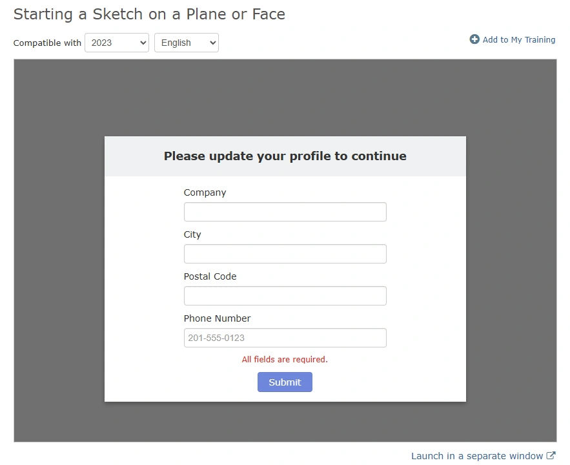
Task: Click the Postal Code label text
Action: (210, 276)
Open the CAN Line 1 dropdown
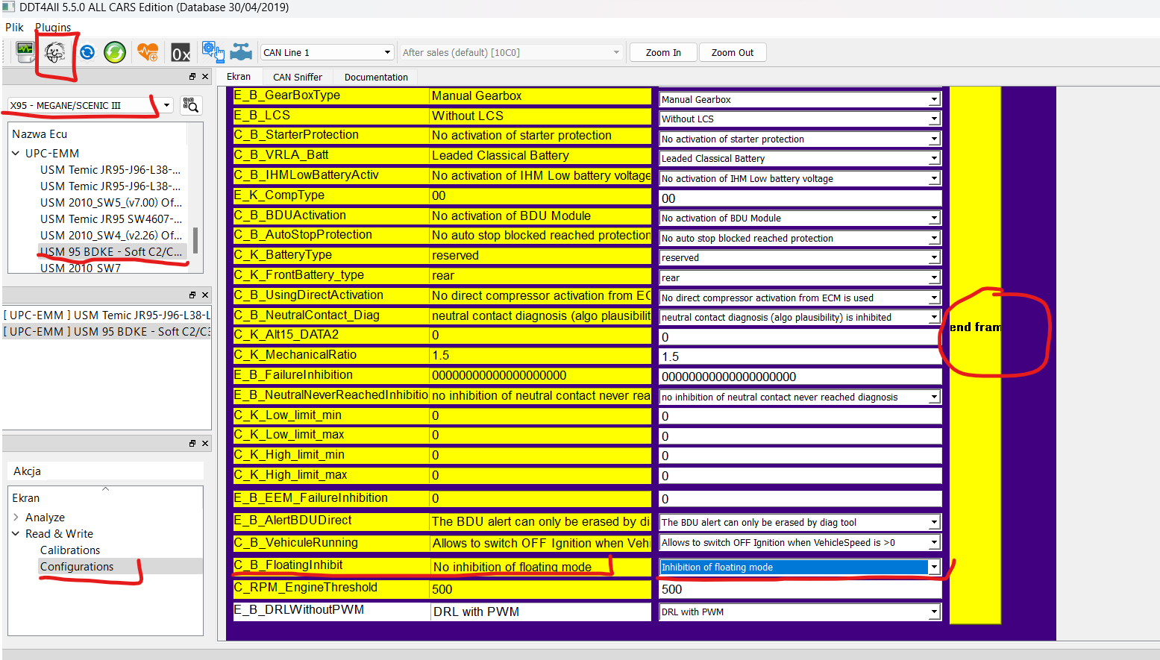 click(327, 52)
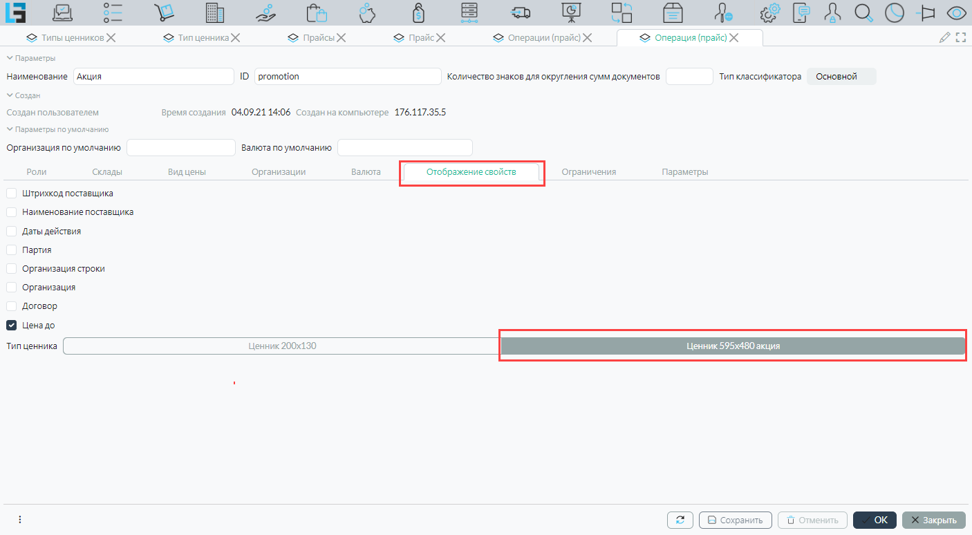Collapse Параметры по умолчанию section
The image size is (972, 535).
coord(10,129)
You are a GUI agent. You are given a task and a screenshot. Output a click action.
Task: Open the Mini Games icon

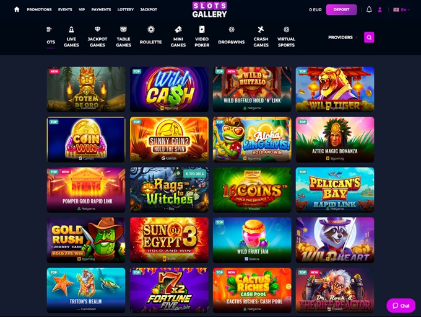point(178,29)
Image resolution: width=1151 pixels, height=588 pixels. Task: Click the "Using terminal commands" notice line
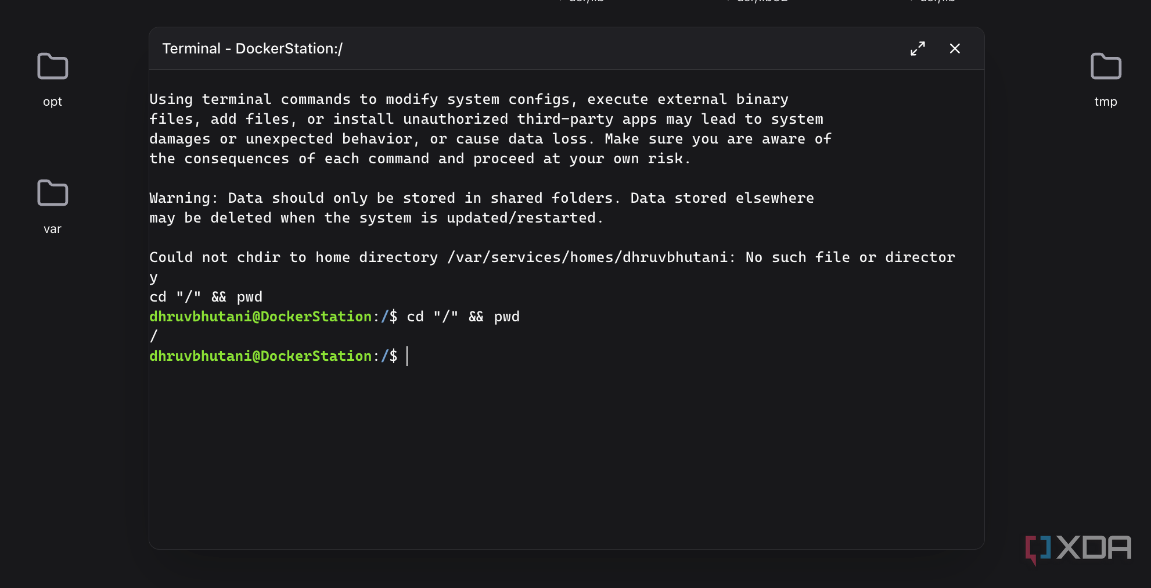point(468,99)

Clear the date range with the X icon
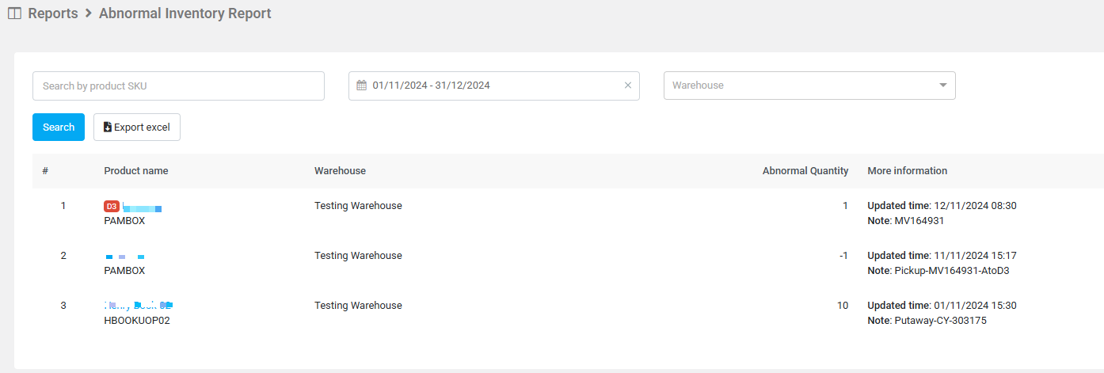pyautogui.click(x=628, y=86)
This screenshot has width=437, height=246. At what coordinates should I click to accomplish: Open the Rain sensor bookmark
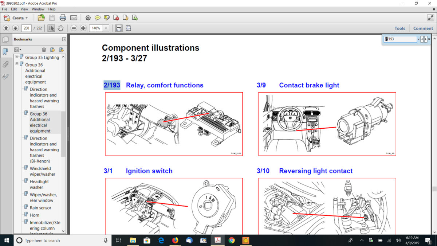pyautogui.click(x=40, y=208)
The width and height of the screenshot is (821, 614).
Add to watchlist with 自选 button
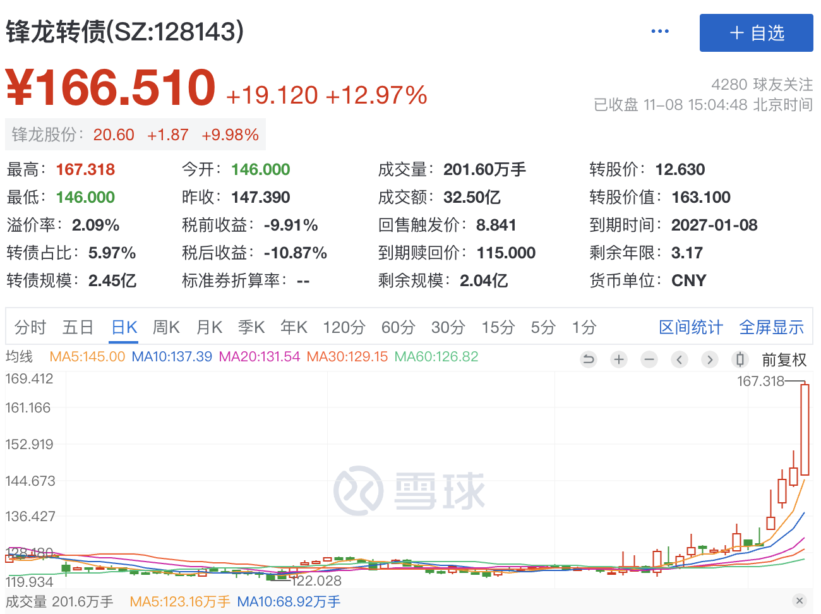[756, 33]

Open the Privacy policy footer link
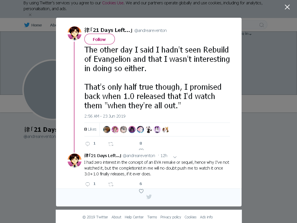(171, 217)
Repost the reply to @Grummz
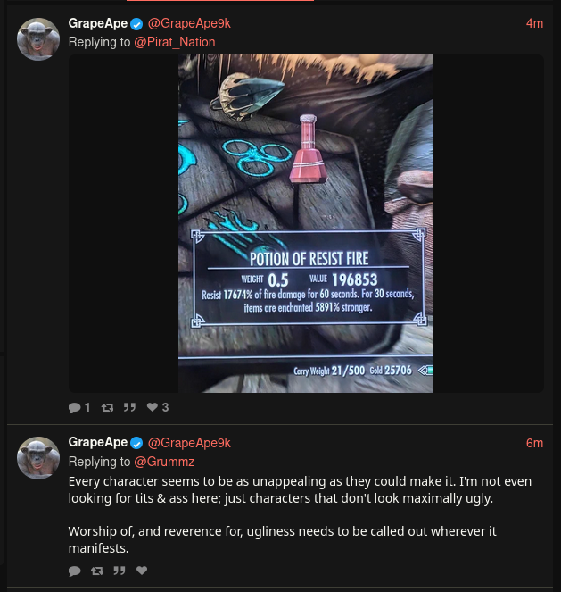This screenshot has width=561, height=592. click(x=97, y=571)
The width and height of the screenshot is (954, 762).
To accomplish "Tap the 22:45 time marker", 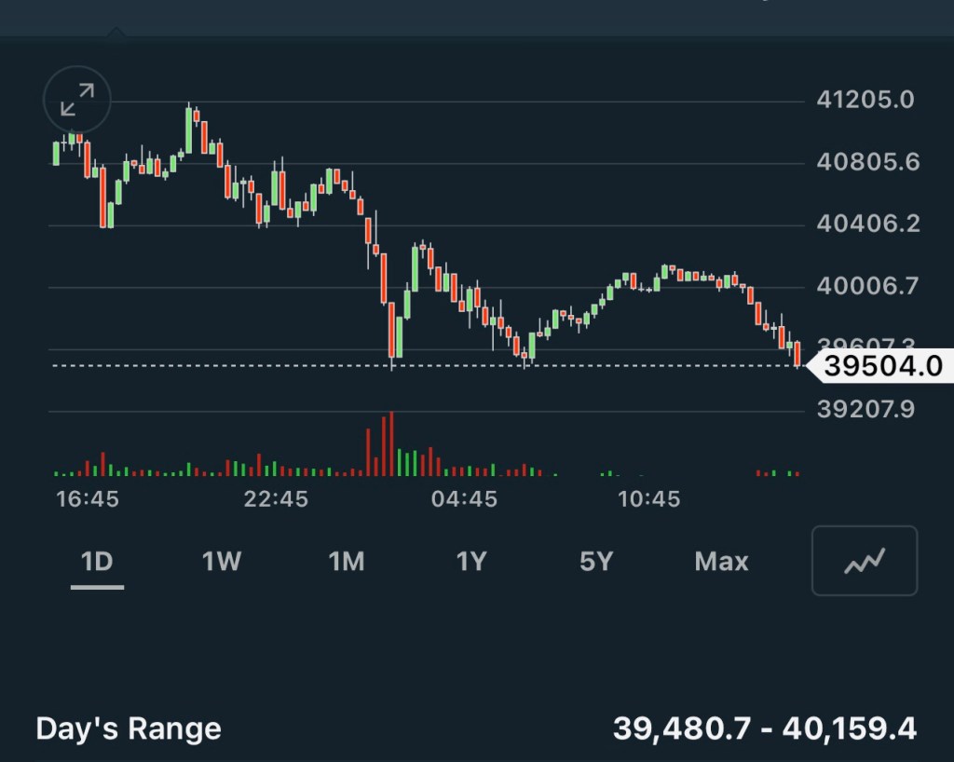I will tap(276, 499).
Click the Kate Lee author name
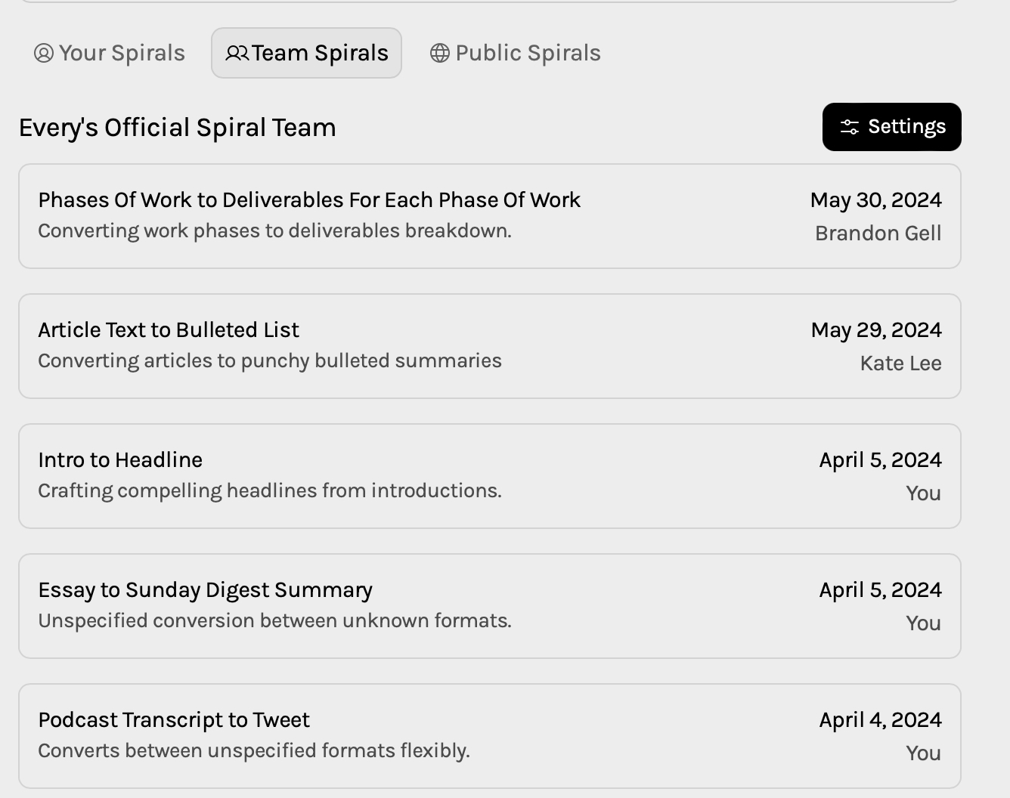The height and width of the screenshot is (798, 1010). 900,363
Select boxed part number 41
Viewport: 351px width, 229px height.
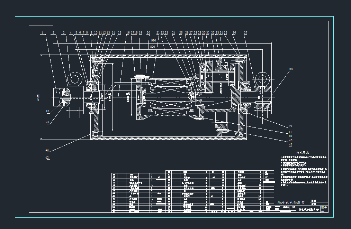pyautogui.click(x=290, y=145)

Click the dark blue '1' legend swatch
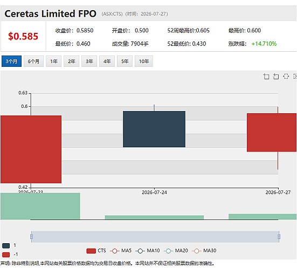pyautogui.click(x=6, y=246)
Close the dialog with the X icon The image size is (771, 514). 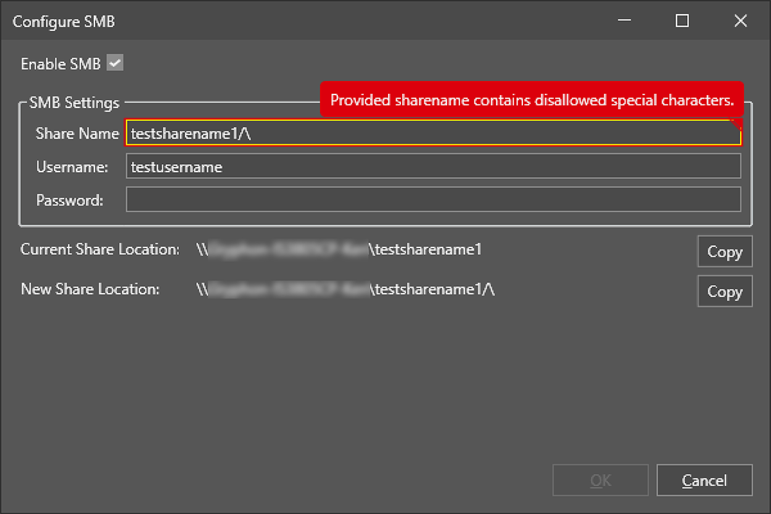740,21
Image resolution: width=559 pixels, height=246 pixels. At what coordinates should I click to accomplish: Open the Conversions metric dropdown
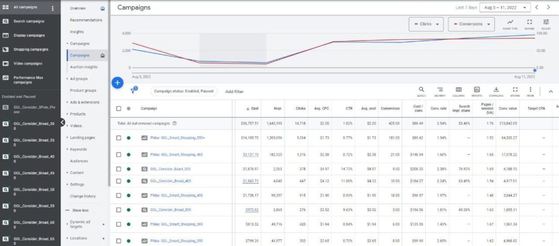point(471,24)
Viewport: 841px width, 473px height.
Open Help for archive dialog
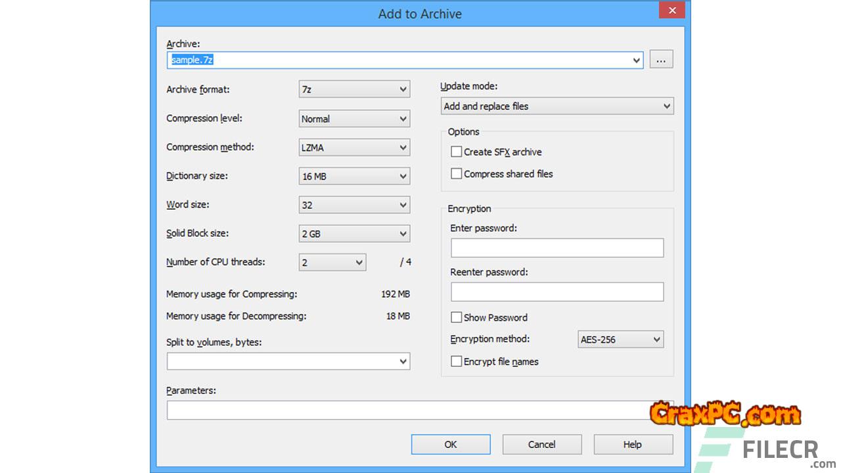(633, 445)
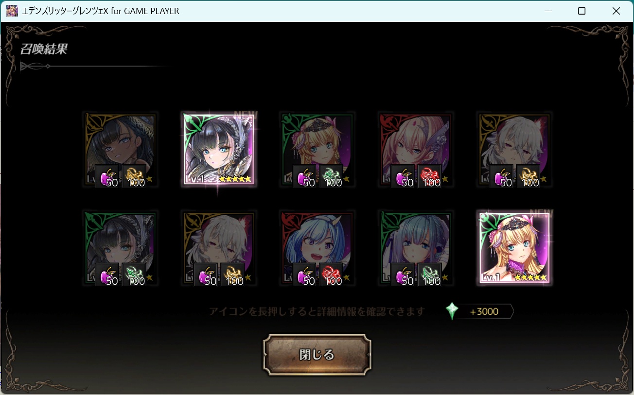The height and width of the screenshot is (395, 634).
Task: Click the +3000 crystal reward counter
Action: 484,311
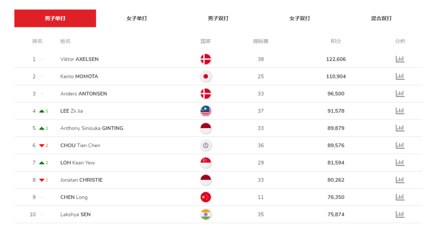
Task: Open analysis chart for Jonatan Christie
Action: [x=400, y=180]
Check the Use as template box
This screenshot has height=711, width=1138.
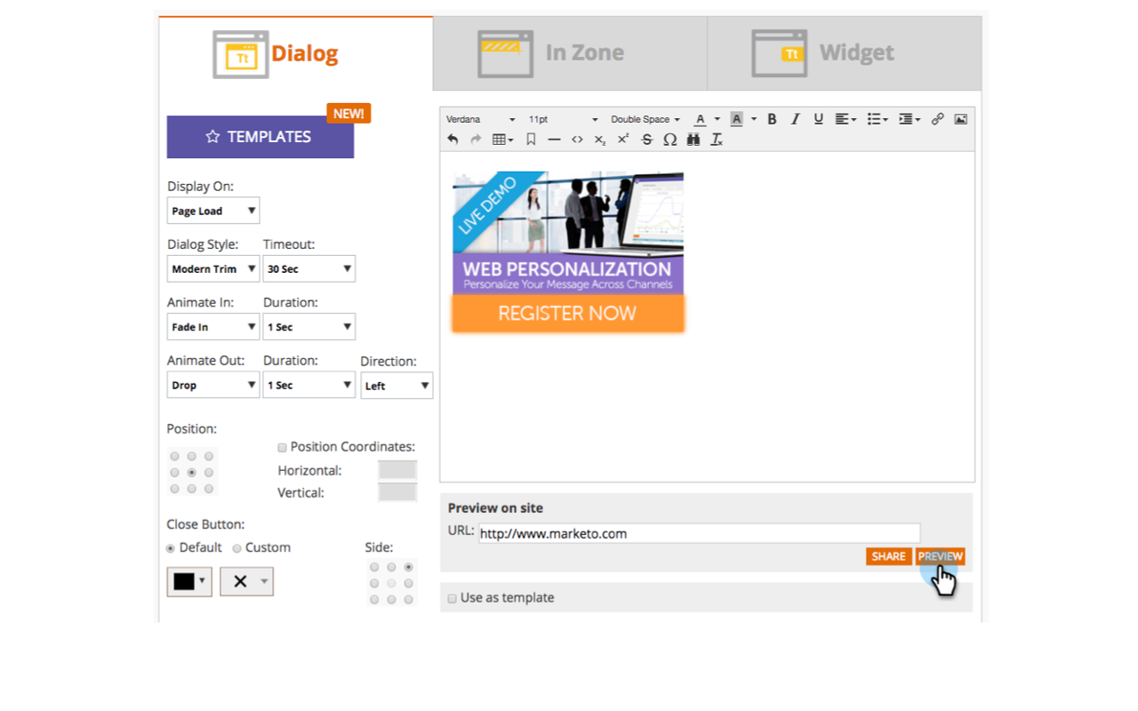pos(452,598)
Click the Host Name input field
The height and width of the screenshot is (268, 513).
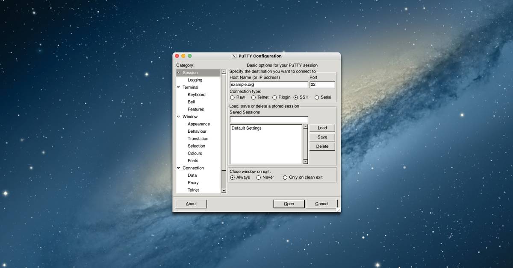click(268, 84)
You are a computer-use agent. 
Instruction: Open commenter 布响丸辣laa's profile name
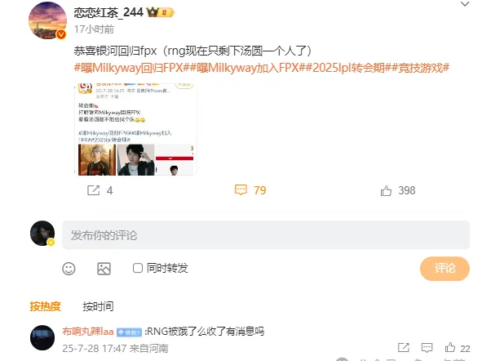(x=88, y=331)
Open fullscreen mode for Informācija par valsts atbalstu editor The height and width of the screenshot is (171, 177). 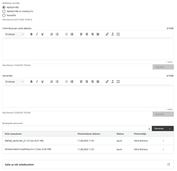coord(118,34)
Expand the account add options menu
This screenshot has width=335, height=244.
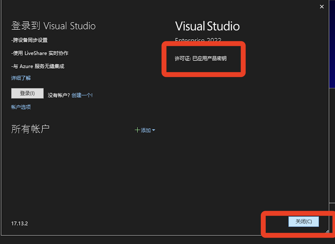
==========
What is being asked:
Nothing but the lines from the one with "Viewport: 841px width, 473px height." to the one with "Click the Host Name input field" above, both included, should be transcribed, exactly and without pictures.

Written solution:
Viewport: 841px width, 473px height.
Open Help for archive dialog
(633, 445)
The height and width of the screenshot is (395, 634).
Task: Click the +3000 crystal reward counter
Action: 484,311
Task: Open analysis chart for Jonatan Christie
Action: [x=400, y=180]
Check the Use as template box
This screenshot has height=711, width=1138.
pos(452,598)
Click the Host Name input field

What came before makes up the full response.